A Cartoon Hand 

using Amapi 5.1

by Philip Staiger

Here's a short tutorial on modeling a cartoon character's arm and hand.
I saw this demonstrated the first time at MacWorld in January 2000 by Pierre Bretagnolle
and Laurent Billy, but I have no idea who came up with the idea.

Basically, the concept involves building a very rough outline of the arm and hand,
then extrude it to give it some thickness. Thereafter, you can apply one of the new smoothing
methods, such as Doo or Catmull. Et voila!
 

Ok, here we go...



 
 
 
Start with the Natural Design Interface and Basic Wireframe in the workspace. If you often switch modes or background image, assign a shortcut to this with the shortcuts editor (Edit menu > Shortcuts).

Select the Draw tool (writing pen)  from the construction toolkit. 

We'll draw a rough outline of the arm's and hand's profile.

Select the Polyline tool 
(between Arc and Bezier). 

Note that here, we're not using Nurbs mode - the 'POLY' string is highlighted, indicating polyline/polygonal mode instead of Nurbs mode.
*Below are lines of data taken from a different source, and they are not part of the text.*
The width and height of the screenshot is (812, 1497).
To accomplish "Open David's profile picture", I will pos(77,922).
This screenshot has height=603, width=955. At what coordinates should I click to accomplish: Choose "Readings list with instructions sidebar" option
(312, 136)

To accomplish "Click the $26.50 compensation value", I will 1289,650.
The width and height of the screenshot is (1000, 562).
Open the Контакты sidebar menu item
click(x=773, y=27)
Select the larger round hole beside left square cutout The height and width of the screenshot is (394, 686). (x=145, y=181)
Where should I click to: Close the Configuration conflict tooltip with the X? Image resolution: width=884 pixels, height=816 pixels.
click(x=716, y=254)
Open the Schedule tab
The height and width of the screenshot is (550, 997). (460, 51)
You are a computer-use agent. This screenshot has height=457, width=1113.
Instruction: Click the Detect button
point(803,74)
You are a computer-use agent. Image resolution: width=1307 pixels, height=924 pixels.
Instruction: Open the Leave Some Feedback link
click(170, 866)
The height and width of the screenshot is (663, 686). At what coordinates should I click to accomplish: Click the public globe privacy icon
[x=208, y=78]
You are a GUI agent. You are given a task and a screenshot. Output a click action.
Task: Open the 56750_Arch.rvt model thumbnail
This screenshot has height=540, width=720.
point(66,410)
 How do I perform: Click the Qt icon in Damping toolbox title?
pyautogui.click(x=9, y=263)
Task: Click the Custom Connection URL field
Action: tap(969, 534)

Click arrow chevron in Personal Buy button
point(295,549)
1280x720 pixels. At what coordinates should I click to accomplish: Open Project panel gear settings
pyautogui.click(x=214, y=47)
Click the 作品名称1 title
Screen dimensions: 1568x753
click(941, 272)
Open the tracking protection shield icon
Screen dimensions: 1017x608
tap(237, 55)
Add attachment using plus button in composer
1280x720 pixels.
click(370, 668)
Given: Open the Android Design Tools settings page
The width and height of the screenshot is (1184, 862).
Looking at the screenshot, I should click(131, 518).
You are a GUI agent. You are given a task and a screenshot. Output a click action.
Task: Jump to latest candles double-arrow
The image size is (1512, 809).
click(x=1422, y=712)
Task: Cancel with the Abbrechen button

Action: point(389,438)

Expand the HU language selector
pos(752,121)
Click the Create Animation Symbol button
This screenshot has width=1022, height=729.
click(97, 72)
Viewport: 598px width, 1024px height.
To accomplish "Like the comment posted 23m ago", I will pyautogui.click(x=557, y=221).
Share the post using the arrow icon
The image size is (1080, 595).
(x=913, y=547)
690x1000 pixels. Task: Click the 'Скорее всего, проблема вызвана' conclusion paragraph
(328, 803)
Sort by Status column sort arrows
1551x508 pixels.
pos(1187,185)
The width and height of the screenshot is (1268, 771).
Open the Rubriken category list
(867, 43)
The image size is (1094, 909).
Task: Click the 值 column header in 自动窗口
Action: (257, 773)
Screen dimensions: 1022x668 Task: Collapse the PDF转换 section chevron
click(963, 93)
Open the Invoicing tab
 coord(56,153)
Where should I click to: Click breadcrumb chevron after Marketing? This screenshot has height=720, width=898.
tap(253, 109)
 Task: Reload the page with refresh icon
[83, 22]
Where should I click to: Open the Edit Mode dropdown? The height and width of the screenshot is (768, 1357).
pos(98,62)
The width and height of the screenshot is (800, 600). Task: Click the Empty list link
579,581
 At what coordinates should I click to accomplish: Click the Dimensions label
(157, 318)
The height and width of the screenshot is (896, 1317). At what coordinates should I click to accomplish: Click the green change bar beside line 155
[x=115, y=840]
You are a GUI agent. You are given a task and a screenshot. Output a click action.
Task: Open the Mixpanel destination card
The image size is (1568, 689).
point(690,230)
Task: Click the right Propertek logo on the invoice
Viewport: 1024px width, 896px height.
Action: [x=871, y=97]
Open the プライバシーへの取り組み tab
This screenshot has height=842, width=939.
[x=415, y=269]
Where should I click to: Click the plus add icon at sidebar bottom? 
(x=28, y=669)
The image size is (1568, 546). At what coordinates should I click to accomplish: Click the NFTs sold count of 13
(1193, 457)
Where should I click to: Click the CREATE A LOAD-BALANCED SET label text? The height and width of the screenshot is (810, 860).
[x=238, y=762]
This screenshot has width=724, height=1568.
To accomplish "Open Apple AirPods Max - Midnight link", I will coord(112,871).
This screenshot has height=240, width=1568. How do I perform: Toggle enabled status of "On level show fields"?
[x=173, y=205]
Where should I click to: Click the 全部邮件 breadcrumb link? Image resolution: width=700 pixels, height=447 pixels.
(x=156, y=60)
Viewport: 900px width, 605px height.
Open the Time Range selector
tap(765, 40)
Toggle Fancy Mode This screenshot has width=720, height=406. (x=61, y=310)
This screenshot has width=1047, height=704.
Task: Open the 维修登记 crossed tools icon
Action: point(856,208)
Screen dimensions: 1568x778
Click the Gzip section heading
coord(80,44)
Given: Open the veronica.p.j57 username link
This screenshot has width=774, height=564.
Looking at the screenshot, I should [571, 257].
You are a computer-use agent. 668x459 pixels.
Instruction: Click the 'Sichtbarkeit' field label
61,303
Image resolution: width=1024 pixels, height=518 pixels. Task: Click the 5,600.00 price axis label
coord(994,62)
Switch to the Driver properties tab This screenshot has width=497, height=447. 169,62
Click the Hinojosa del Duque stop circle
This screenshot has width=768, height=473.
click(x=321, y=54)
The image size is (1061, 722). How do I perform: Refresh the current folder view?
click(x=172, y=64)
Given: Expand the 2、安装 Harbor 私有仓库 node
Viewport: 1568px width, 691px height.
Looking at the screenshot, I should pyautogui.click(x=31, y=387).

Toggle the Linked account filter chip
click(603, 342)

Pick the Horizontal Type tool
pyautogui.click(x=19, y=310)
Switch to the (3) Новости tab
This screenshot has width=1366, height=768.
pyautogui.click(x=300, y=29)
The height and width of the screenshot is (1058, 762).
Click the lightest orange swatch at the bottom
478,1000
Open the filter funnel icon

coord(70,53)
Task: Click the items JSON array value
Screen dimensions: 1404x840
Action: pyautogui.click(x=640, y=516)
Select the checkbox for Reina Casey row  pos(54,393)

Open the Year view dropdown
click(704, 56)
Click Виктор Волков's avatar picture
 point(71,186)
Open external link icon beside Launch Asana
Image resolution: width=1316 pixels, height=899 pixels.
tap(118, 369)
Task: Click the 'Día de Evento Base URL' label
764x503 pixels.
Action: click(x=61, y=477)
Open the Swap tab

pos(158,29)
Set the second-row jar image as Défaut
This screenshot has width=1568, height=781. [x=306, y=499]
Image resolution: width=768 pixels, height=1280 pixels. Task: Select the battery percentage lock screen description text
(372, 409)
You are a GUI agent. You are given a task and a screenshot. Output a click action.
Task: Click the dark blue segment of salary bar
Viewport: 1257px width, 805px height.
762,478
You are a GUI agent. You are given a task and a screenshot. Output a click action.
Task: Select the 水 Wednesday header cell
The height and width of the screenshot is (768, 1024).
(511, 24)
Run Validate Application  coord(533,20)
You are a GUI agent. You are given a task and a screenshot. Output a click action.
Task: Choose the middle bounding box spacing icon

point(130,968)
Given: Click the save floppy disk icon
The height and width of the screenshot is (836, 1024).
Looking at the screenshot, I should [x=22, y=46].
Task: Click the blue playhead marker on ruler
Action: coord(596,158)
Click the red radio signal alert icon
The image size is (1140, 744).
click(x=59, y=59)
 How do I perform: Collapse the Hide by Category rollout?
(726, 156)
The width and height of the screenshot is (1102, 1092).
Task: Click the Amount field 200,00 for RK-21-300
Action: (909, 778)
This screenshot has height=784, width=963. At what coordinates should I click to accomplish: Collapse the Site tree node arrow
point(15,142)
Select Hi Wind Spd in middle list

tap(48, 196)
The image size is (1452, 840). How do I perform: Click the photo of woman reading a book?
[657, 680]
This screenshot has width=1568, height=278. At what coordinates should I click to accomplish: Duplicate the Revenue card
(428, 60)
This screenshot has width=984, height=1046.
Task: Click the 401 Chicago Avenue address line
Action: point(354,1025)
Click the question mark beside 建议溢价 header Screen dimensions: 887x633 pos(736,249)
Start drawing the shape, like from 
the upper right corner where the arm/elbow is, and over to the wrist into the hand and thumb, then the index.
Remember it's a cartoon hand, so keep it to only 3 fingers plus a thumb, 4 fingers total.
Hold the Shift key down while moving the cursor to the starting point in order to be sure we're snapped to it and close the curve by clicking on that first point.
Use the  Stretch tool if necessary to adjust a few points. 

Or use the Tesselate tool to insert points here or there if you feel it's got too little detail.

Use the 'Delete Faces' tool to remove excessive points.

You can also use the Weld tool to weld two or more points into a single point.

Next, use the Arrow keys or the trackball at bottom (control panel) to rotate the view to the side, and select the Extrusion tool
Click the curve again to indicate that's the one you want to extrude. 

At first, it lets you extrude in either direction (green and blue axes here).

Red for X axis,
green is for Y, 
 blue for Z axis. 

Hit the SPACEBAR to toggle between the axes. Select the horizontal axis.
 

Click the mouse again when you have the desired extrusion depth.

When you are doing designs with precise dimension requirements, you can hit the TAB key instead, and enter the numeric values in the window at lower left.

Hit Enter. You'll see the open areas on either end of the extrusion highlighted in red.

Amapi allows you to click either  end to cap it. If you hit Enter, all openings are capped. If you swipe away, you're done and any openings remain open. 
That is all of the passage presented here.